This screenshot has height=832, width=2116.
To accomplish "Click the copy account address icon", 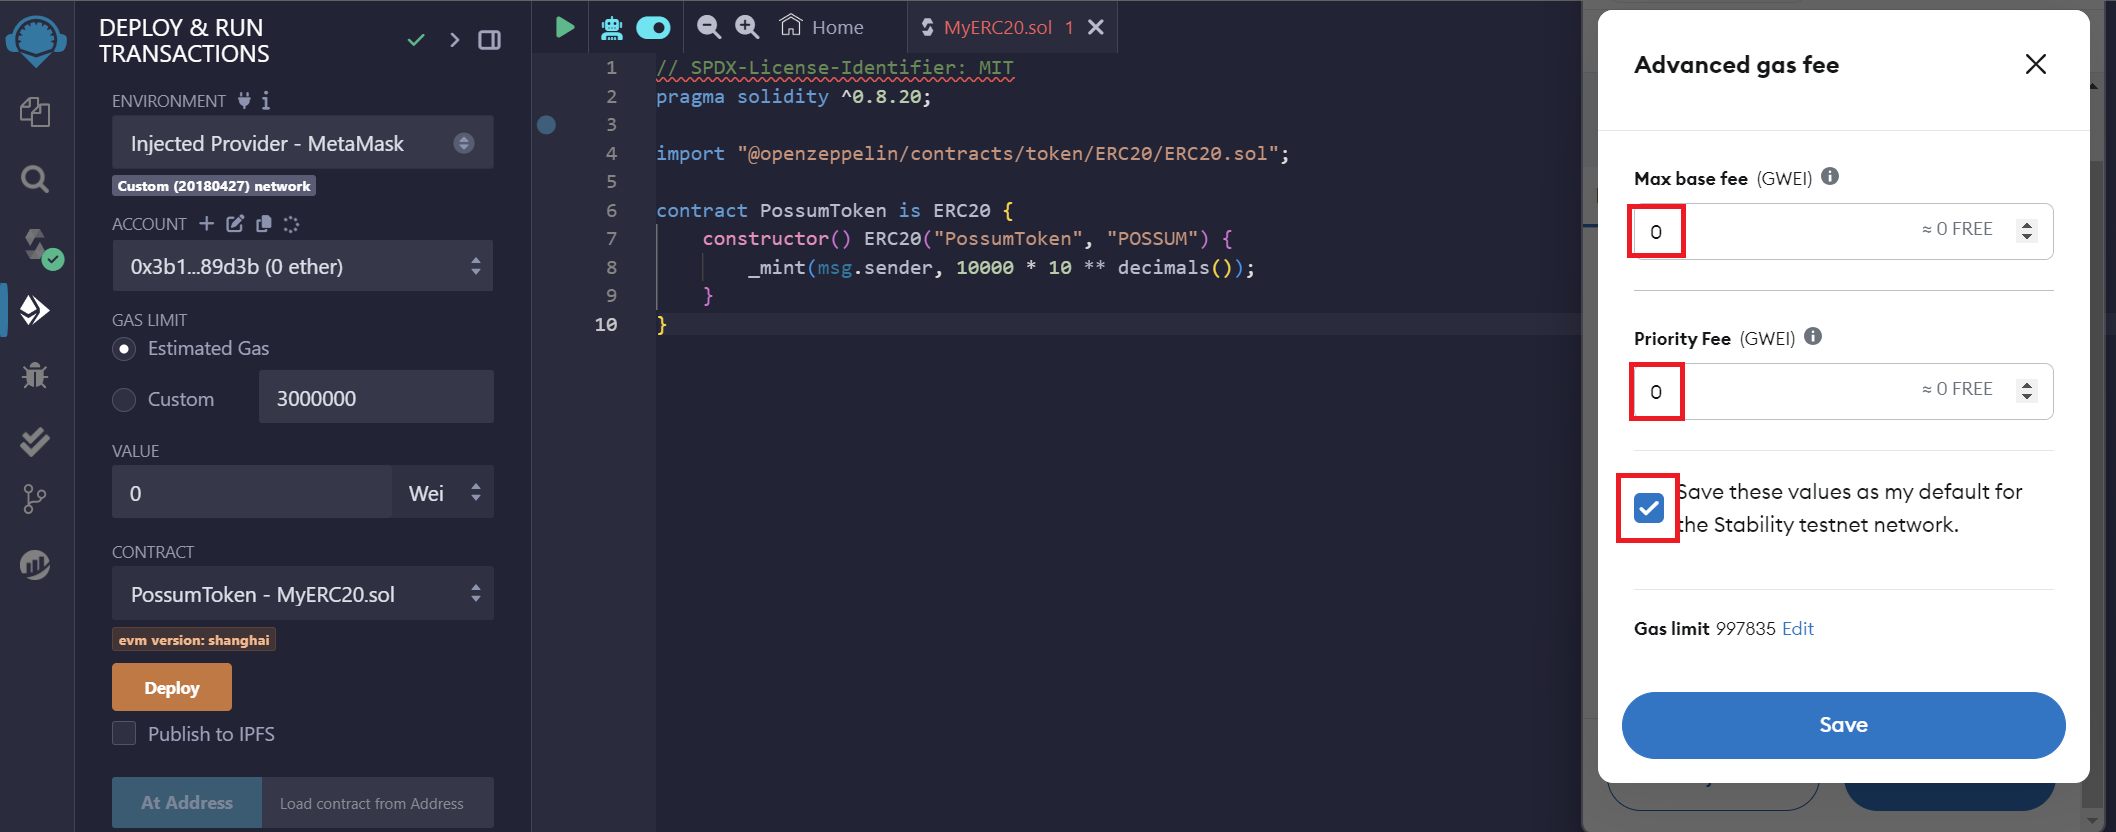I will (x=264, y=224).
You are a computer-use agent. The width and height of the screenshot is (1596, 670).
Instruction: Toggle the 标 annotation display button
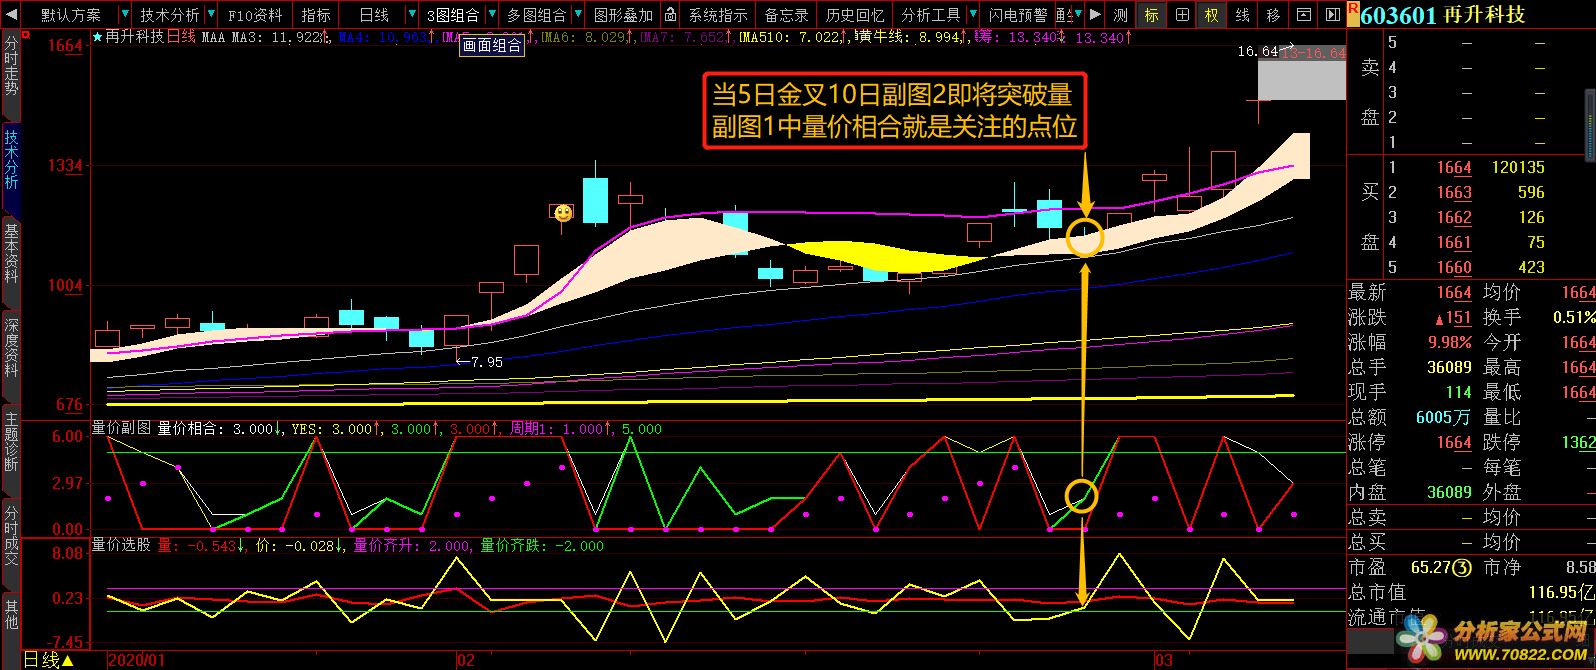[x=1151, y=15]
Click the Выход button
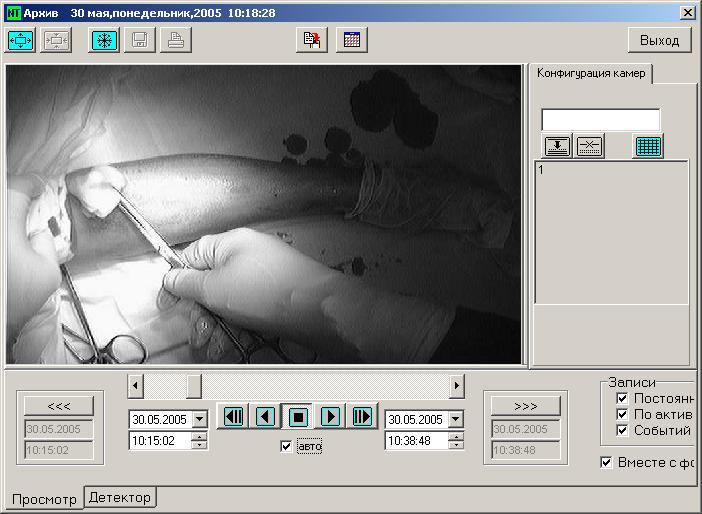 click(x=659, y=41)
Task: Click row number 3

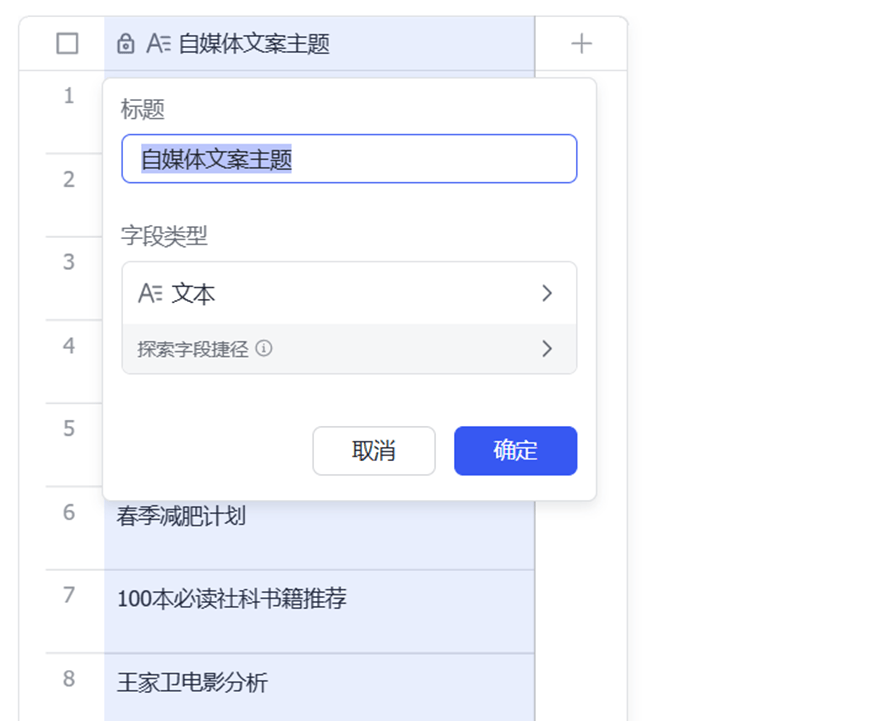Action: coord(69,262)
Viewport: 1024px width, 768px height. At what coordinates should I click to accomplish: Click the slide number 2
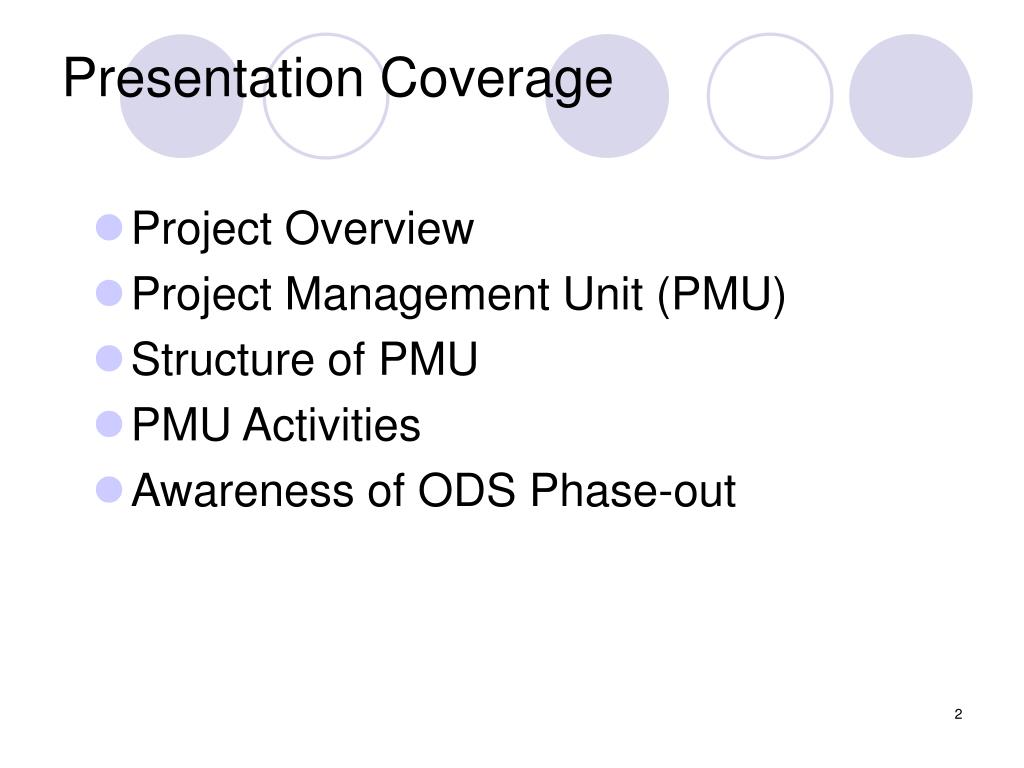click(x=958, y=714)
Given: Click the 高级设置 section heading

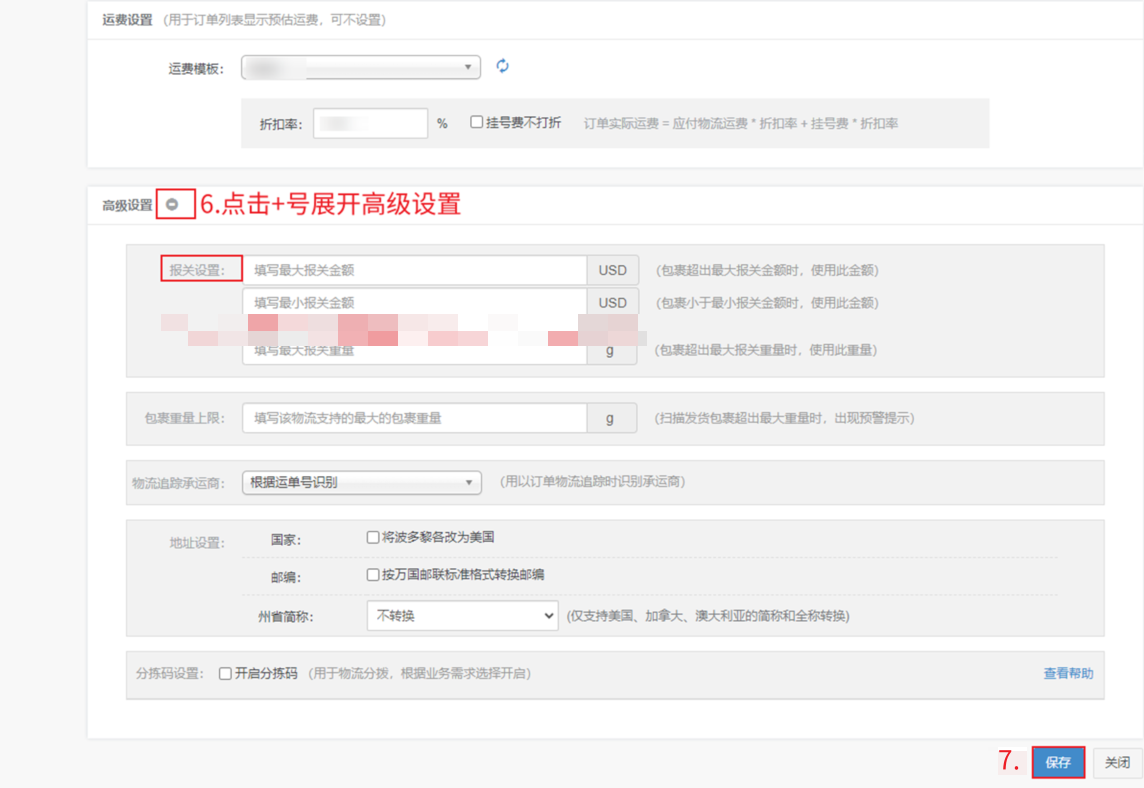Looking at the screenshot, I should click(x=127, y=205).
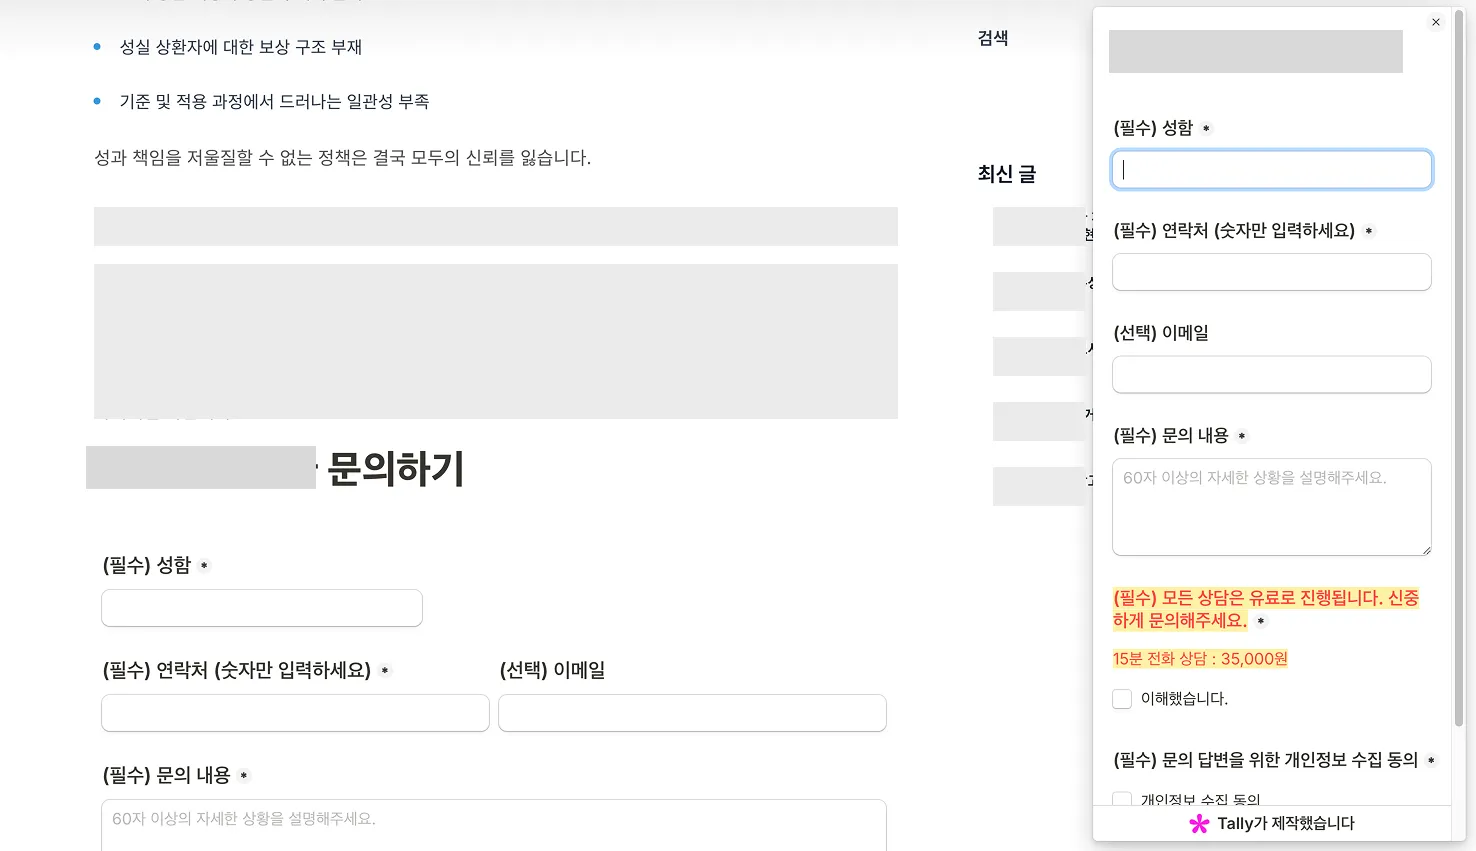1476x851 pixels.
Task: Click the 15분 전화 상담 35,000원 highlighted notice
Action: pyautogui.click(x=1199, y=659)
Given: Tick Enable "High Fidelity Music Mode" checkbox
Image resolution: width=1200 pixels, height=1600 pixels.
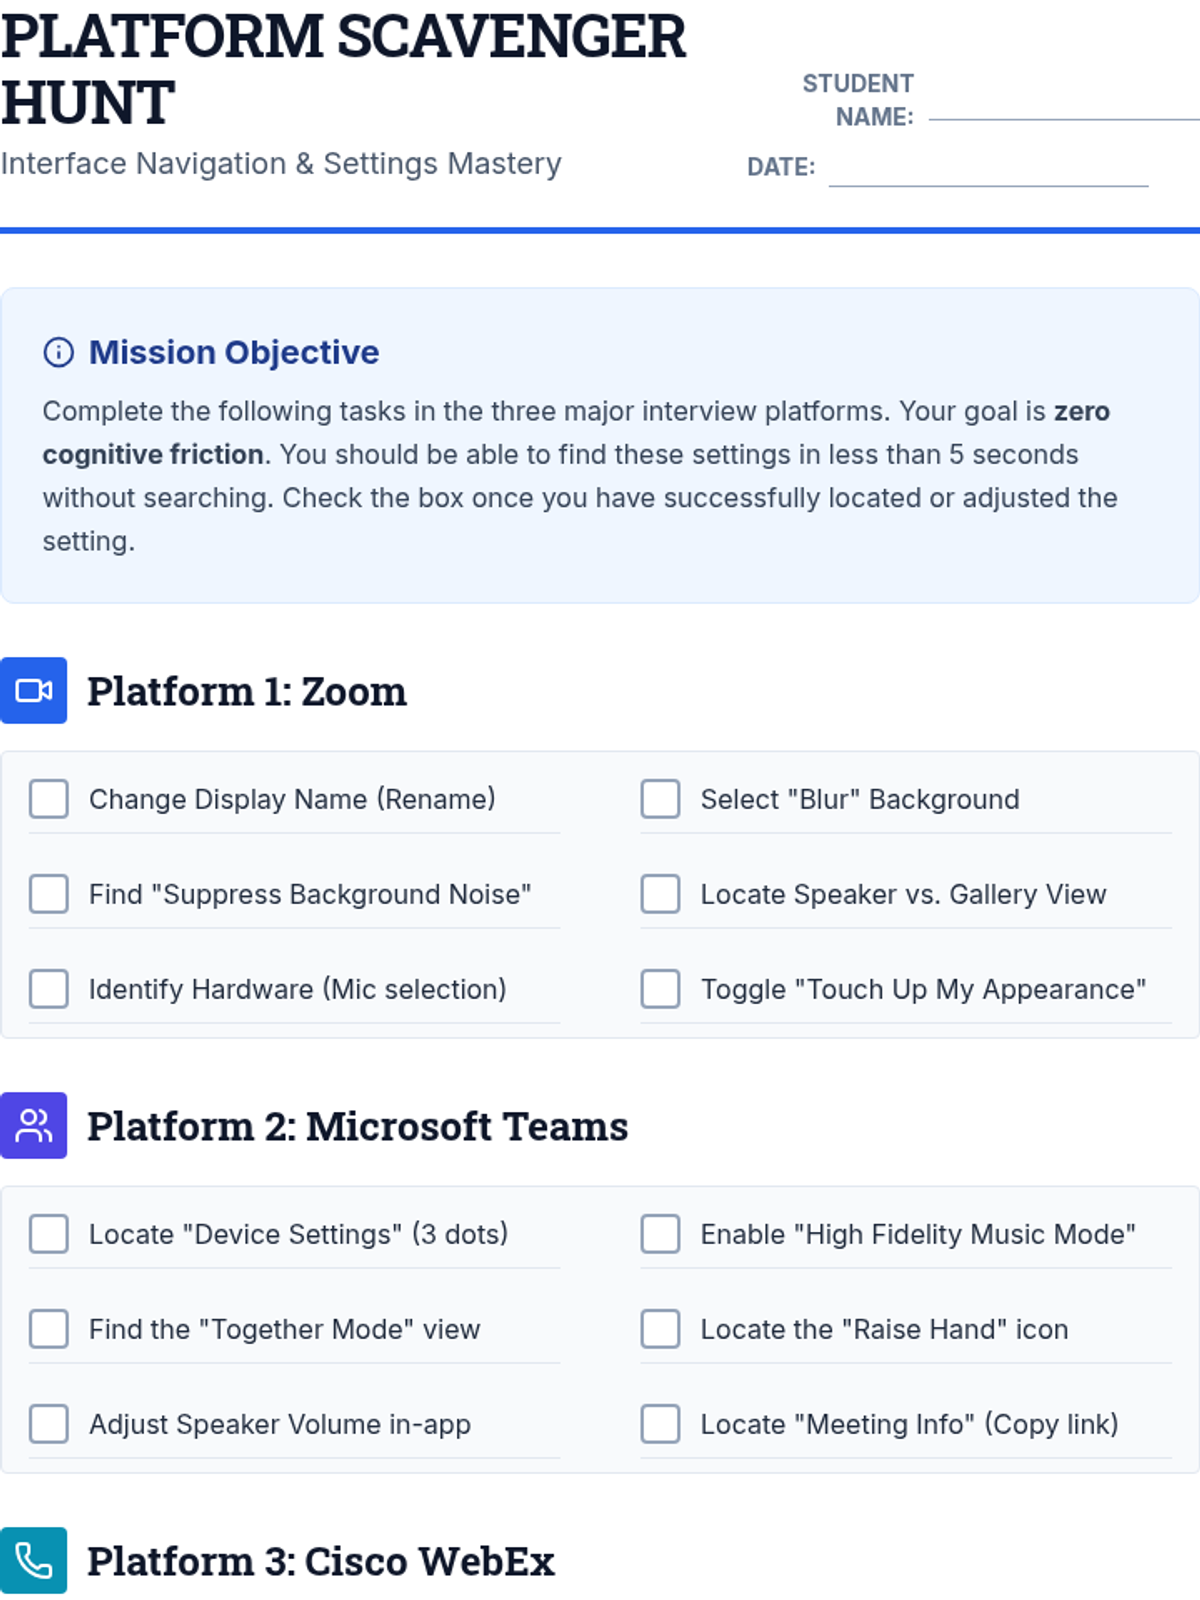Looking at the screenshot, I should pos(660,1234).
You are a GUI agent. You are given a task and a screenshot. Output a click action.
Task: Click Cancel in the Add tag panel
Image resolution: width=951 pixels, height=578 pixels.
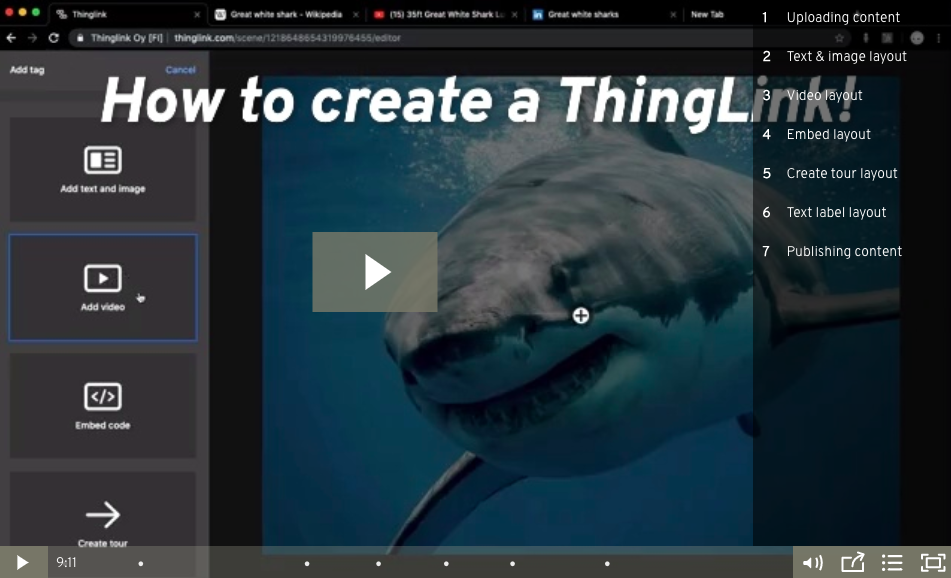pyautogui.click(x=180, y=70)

+--

Every line with the string "agent" in the material should be returned.

You are a computer-use agent. The width and height of the screenshot is (1596, 670).
You are a GUI agent. You are given a task and a screenshot. Output a click action.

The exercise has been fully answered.